PROVIDED INFORMATION:
▬▬▬

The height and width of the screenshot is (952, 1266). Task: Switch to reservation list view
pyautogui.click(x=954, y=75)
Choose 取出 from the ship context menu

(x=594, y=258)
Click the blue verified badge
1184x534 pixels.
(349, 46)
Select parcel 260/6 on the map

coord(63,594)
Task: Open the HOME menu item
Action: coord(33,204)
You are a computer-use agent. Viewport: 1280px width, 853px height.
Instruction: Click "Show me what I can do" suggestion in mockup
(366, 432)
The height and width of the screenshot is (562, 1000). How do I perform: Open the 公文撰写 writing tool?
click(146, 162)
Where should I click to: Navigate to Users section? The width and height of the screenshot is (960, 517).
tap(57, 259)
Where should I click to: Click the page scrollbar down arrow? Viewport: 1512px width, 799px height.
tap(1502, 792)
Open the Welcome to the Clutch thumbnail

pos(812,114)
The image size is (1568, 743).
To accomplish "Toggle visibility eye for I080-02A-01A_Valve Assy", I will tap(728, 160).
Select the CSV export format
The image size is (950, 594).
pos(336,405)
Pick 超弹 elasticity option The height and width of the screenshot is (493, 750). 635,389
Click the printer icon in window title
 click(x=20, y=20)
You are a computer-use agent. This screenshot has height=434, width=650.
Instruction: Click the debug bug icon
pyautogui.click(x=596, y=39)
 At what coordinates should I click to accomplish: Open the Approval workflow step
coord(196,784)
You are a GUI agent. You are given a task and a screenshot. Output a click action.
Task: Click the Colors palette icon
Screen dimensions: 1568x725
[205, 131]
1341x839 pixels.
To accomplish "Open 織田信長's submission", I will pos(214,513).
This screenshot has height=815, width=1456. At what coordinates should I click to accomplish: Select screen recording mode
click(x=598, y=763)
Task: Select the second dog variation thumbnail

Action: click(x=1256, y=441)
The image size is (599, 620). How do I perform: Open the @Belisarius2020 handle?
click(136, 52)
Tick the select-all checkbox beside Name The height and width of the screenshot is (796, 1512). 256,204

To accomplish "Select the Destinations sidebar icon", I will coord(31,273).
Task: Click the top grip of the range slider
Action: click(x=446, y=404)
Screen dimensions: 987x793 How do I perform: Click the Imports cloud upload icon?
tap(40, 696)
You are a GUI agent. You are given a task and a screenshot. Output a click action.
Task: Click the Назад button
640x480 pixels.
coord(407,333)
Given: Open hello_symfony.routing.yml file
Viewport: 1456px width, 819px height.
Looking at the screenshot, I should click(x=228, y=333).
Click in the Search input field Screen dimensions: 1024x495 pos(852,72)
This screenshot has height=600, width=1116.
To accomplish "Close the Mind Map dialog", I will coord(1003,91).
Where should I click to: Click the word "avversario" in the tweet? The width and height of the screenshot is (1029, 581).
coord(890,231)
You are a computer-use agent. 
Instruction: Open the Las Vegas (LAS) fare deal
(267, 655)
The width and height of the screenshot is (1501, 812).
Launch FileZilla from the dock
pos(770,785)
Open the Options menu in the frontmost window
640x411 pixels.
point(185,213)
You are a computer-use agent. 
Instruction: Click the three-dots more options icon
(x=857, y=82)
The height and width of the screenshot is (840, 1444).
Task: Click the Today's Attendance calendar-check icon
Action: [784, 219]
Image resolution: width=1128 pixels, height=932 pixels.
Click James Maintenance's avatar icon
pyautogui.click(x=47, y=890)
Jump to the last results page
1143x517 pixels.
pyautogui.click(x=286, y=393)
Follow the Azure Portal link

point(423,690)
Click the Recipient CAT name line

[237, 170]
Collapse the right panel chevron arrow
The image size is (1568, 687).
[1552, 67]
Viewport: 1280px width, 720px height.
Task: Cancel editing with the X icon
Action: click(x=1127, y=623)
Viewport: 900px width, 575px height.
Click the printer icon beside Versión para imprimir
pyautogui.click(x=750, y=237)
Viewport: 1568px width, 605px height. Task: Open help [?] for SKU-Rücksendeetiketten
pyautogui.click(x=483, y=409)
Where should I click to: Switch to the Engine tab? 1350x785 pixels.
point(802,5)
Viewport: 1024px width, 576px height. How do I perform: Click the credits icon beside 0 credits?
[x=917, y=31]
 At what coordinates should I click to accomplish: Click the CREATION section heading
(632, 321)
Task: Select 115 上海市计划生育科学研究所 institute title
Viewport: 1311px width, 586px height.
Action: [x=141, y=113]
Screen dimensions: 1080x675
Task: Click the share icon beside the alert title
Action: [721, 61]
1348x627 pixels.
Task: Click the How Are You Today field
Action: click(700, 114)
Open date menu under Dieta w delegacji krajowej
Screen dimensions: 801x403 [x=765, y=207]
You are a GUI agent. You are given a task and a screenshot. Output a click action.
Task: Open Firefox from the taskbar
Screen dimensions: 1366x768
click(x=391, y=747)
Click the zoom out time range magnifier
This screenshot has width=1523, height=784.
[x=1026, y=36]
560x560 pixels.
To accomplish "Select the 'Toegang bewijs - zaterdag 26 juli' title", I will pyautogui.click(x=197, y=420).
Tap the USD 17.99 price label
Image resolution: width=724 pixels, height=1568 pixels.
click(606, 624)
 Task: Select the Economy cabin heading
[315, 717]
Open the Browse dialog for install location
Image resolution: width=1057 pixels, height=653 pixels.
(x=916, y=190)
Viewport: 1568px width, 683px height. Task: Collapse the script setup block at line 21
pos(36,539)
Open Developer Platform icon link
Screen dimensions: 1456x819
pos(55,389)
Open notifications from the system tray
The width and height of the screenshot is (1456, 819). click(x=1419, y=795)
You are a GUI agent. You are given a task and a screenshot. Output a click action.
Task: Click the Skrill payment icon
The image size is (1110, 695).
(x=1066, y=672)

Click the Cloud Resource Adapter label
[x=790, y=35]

▬▬▬

GIVEN EXERCISE: Copy every one of the records above, reproducing each line without any change.

EXERCISE RESULT:
The height and width of the screenshot is (952, 1266). Task: Switch to reservation list view
pyautogui.click(x=954, y=75)
Choose 取出 from the ship context menu

(x=594, y=258)
Click the blue verified badge
1184x534 pixels.
(349, 46)
Select parcel 260/6 on the map

coord(63,594)
Task: Open the HOME menu item
Action: coord(33,204)
You are a computer-use agent. Viewport: 1280px width, 853px height.
Instruction: Click "Show me what I can do" suggestion in mockup
(366, 432)
The height and width of the screenshot is (562, 1000). How do I perform: Open the 公文撰写 writing tool?
click(146, 162)
Where should I click to: Navigate to Users section? The width and height of the screenshot is (960, 517).
tap(57, 259)
Where should I click to: Click the page scrollbar down arrow? Viewport: 1512px width, 799px height.
tap(1502, 792)
Open the Welcome to the Clutch thumbnail

pos(812,114)
The image size is (1568, 743).
To accomplish "Toggle visibility eye for I080-02A-01A_Valve Assy", I will tap(728, 160).
Select the CSV export format
The image size is (950, 594).
pos(336,405)
Pick 超弹 elasticity option The height and width of the screenshot is (493, 750). 635,389
Click the printer icon in window title
 click(x=20, y=20)
You are a computer-use agent. This screenshot has height=434, width=650.
Instruction: Click the debug bug icon
pyautogui.click(x=596, y=39)
 At what coordinates should I click to accomplish: Open the Approval workflow step
coord(196,784)
You are a GUI agent. You are given a task and a screenshot. Output a click action.
Task: Click the Colors palette icon
Screen dimensions: 1568x725
[205, 131]
1341x839 pixels.
To accomplish "Open 織田信長's submission", I will pos(214,513).
This screenshot has height=815, width=1456. At what coordinates should I click to accomplish: Select screen recording mode
click(x=598, y=763)
Task: Select the second dog variation thumbnail

Action: click(x=1256, y=441)
The image size is (599, 620). How do I perform: Open the @Belisarius2020 handle?
click(136, 52)
Tick the select-all checkbox beside Name The height and width of the screenshot is (796, 1512). 256,204

To accomplish "Select the Destinations sidebar icon", I will coord(31,273).
Task: Click the top grip of the range slider
Action: click(x=446, y=404)
Screen dimensions: 987x793 How do I perform: Click the Imports cloud upload icon?
tap(40, 696)
You are a GUI agent. You are given a task and a screenshot. Output a click action.
Task: Click the Назад button
640x480 pixels.
coord(407,333)
Given: Open hello_symfony.routing.yml file
Viewport: 1456px width, 819px height.
Looking at the screenshot, I should click(x=228, y=333).
Click in the Search input field Screen dimensions: 1024x495 pos(852,72)
This screenshot has height=600, width=1116.
To accomplish "Close the Mind Map dialog", I will coord(1003,91).
Where should I click to: Click the word "avversario" in the tweet? The width and height of the screenshot is (1029, 581).
coord(890,231)
You are a computer-use agent. 
Instruction: Open the Las Vegas (LAS) fare deal
(267, 655)
The width and height of the screenshot is (1501, 812).
Launch FileZilla from the dock
pos(770,785)
Open the Options menu in the frontmost window
640x411 pixels.
point(185,213)
You are a computer-use agent. 
Instruction: Click the three-dots more options icon
(x=857, y=82)
The height and width of the screenshot is (840, 1444).
Task: Click the Today's Attendance calendar-check icon
Action: [784, 219]
Image resolution: width=1128 pixels, height=932 pixels.
Click James Maintenance's avatar icon
pyautogui.click(x=47, y=890)
Jump to the last results page
1143x517 pixels.
pyautogui.click(x=286, y=393)
Follow the Azure Portal link

point(423,690)
Click the Recipient CAT name line

[237, 170]
Collapse the right panel chevron arrow
The image size is (1568, 687).
[1552, 67]
Viewport: 1280px width, 720px height.
Task: Cancel editing with the X icon
Action: click(x=1127, y=623)
Viewport: 900px width, 575px height.
Click the printer icon beside Versión para imprimir
pyautogui.click(x=750, y=237)
Viewport: 1568px width, 605px height. Task: Open help [?] for SKU-Rücksendeetiketten
pyautogui.click(x=483, y=409)
Where should I click to: Switch to the Engine tab? 1350x785 pixels.
point(802,5)
Viewport: 1024px width, 576px height. How do I perform: Click the credits icon beside 0 credits?
[x=917, y=31]
 At what coordinates should I click to accomplish: Click the CREATION section heading
(632, 321)
Task: Select 115 上海市计划生育科学研究所 institute title
Viewport: 1311px width, 586px height.
Action: [x=141, y=113]
Screen dimensions: 1080x675
Task: Click the share icon beside the alert title
Action: [721, 61]
1348x627 pixels.
Task: Click the How Are You Today field
Action: click(700, 114)
Open date menu under Dieta w delegacji krajowej
Screen dimensions: 801x403 [x=765, y=207]
You are a GUI agent. You are given a task and a screenshot. Output a click action.
Task: Open Firefox from the taskbar
Screen dimensions: 1366x768
click(x=391, y=747)
Click the zoom out time range magnifier
This screenshot has width=1523, height=784.
[x=1026, y=36]
560x560 pixels.
To accomplish "Select the 'Toegang bewijs - zaterdag 26 juli' title", I will pyautogui.click(x=197, y=420).
Tap the USD 17.99 price label
Image resolution: width=724 pixels, height=1568 pixels.
click(606, 624)
 Task: Select the Economy cabin heading
[315, 717]
Open the Browse dialog for install location
Image resolution: width=1057 pixels, height=653 pixels.
(x=916, y=190)
Viewport: 1568px width, 683px height. Task: Collapse the script setup block at line 21
pos(36,539)
Open Developer Platform icon link
Screen dimensions: 1456x819
pos(55,389)
Open notifications from the system tray
The width and height of the screenshot is (1456, 819). click(x=1419, y=795)
You are a GUI agent. You are given a task and a screenshot. Output a click action.
Task: Click the Skrill payment icon
The image size is (1110, 695).
(x=1066, y=672)

Click the Cloud Resource Adapter label
[x=790, y=35]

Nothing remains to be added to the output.